Work to be completed:
Using the data that follows, output only the lines from the line with "Task: View reaction" up to and including the line with "Screen dimensions: 661x373", exactly, leaving pictures aside.

Top of Data

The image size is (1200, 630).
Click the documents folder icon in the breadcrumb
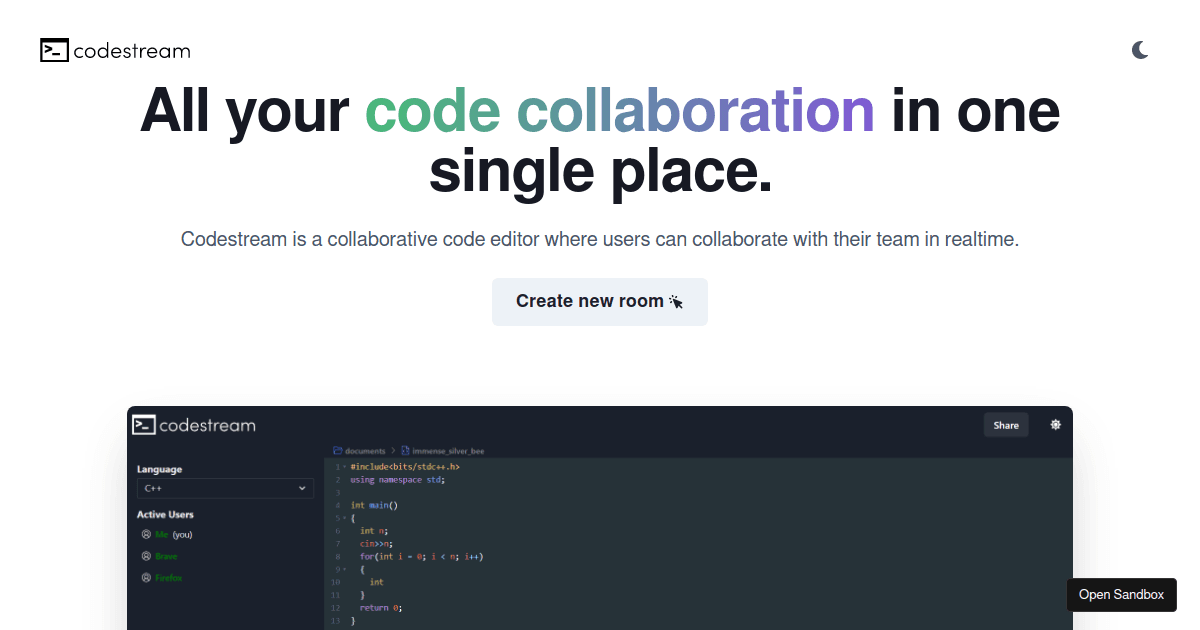coord(338,450)
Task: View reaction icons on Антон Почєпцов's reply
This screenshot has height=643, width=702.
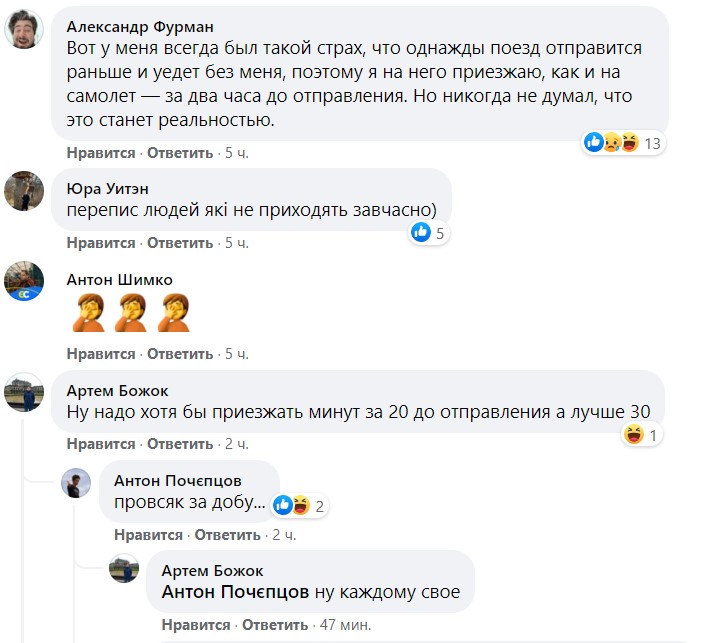Action: [x=291, y=505]
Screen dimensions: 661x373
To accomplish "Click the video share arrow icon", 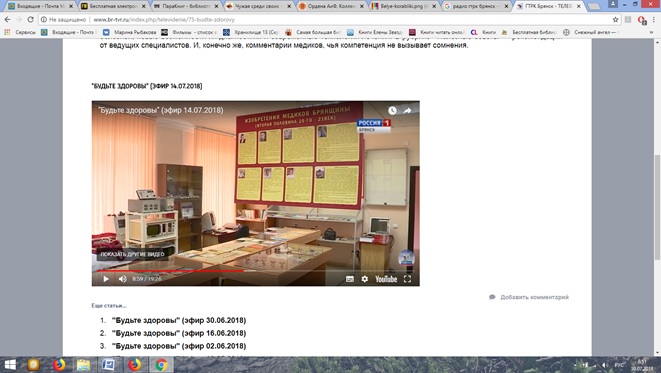I will pyautogui.click(x=407, y=110).
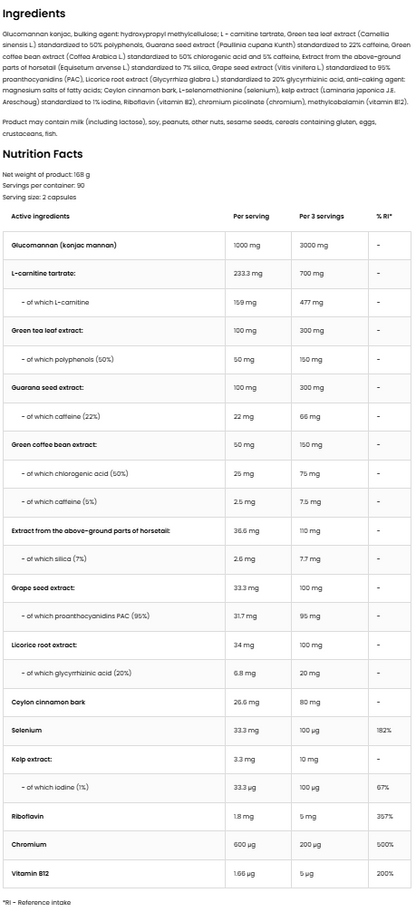The height and width of the screenshot is (912, 416).
Task: Click the Selenium 182% RI value
Action: (383, 730)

Bottom of Data

Response to this exercise:
Task: View reaction icons on Антон Почєпцов's reply
This screenshot has height=643, width=702.
Action: [x=291, y=505]
Screen dimensions: 661x373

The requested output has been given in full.